Que compte faire le Kremlin au Bélarus ?
Si la Russie s'était montrée hésitante au début du mouvement de protestation au Bélarus, les observateurs estiment que le Kremlin apporte désormais un soutien croissant à Loukachenko. Compte tenu de la vaste mobilisation contre le président bélarusse, est-ce une stratégie judicieuse ? C'est la question que posent les éditorialistes, qui se penchent sur la coopération future dans la région.
Un allié délégitimé serait un fardeau
Radio Kommersant FM craint également que le Kremlin mise sur le mauvais cheval au Bélarus :
«La Russie a-t-elle un partenariat avec le Bélarus ou avec Loukachenko ? Cette question tendancieuse se posera désormais, inéluctablement. Pour une raison mystérieuse, le monde dit civilisé ne peut plus occulter les agissements du régime bélarusse, et il se demande comment réagir. Cela aura inévitablement des répercussions sur la Russie. Il semblerait que notre allié ne soit plus légitime. Dans quelle mesure les accords que nous avons conclus avec lui auront encore une quelconque valeur juridique à l'avenir ? Réprimer un mouvement de contestation, cela est loin d'être une victoire.»
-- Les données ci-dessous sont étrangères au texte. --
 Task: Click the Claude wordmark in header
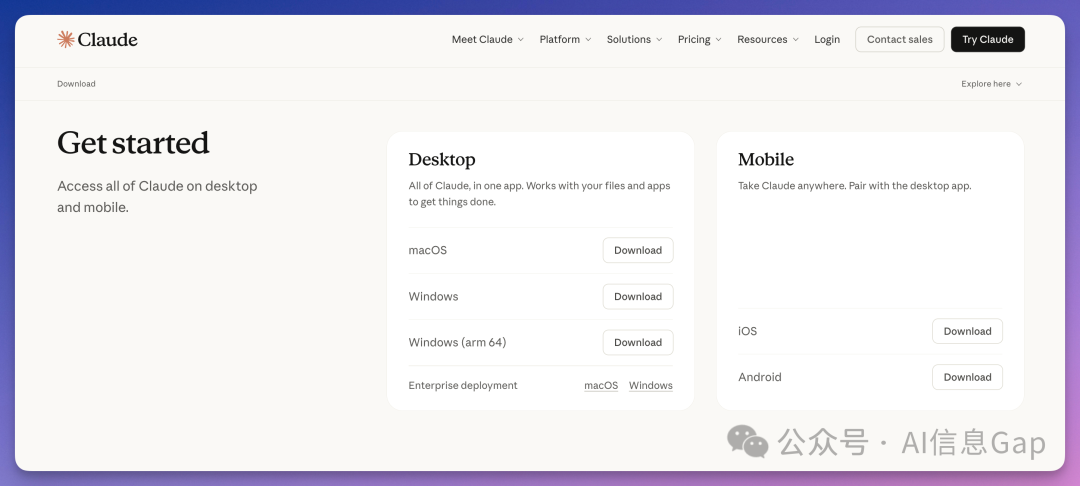108,40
La Russie n'a rien à offrir
Dans un post de blog relayé par Ekho Moskvy, le spécialiste Ilya Chablinski estime que la Russie actuelle rebute les citoyens bélarusses :
«Suis-je opposé à l'intégration et des frontières ouvertes ? Non, j'y suis favorable. Mais qu'est-ce que notre Etat pourrait bien offrir aux Bélarusses ? Une union de deux dictatures qui se fonde sur l'europhobie et l'anéantissement de toute opposition ? Quoi d'autre sinon ? La stabilité de notre devise ? Notre passeport ? Notre production bien rodée de substances toxiques ? Je crains fort que ces perspectives n'attirent pas beaucoup les Bélarusses d'aujourd'hui. ... Ils parlent russe, ils nous ressemblent beaucoup. Mais notre Etat veut-il faire d'eux des ennemis ? Il est à redouter que oui.»
Forger de nouvelles alliances en Europe de l'Est
La Pologne pourrait se servir de la crise pour s'affirmer sur la scène internationale, estime Rzeczpospolita :
«La violence des régimes à Minsk et Moscou vis-à-vis des citoyens ayant fait le choix de la dissidence vient d'atteindre un niveau critique. C'est une opportunité pour Tikhanovskaïa et les millions de Bélarusses qui la soutiennent, mais c'est aussi l'occasion pour la Pologne de réaffirmer son rôle politique dans la région et dans l'UE. Mais il faudra pour cela coopérer plus étroitement encore avec la Lituanie et les autres pays riverains de la Baltique, impliquer l'Ukraine, et construire des ponts avec Berlin, Paris et Bruxelles.»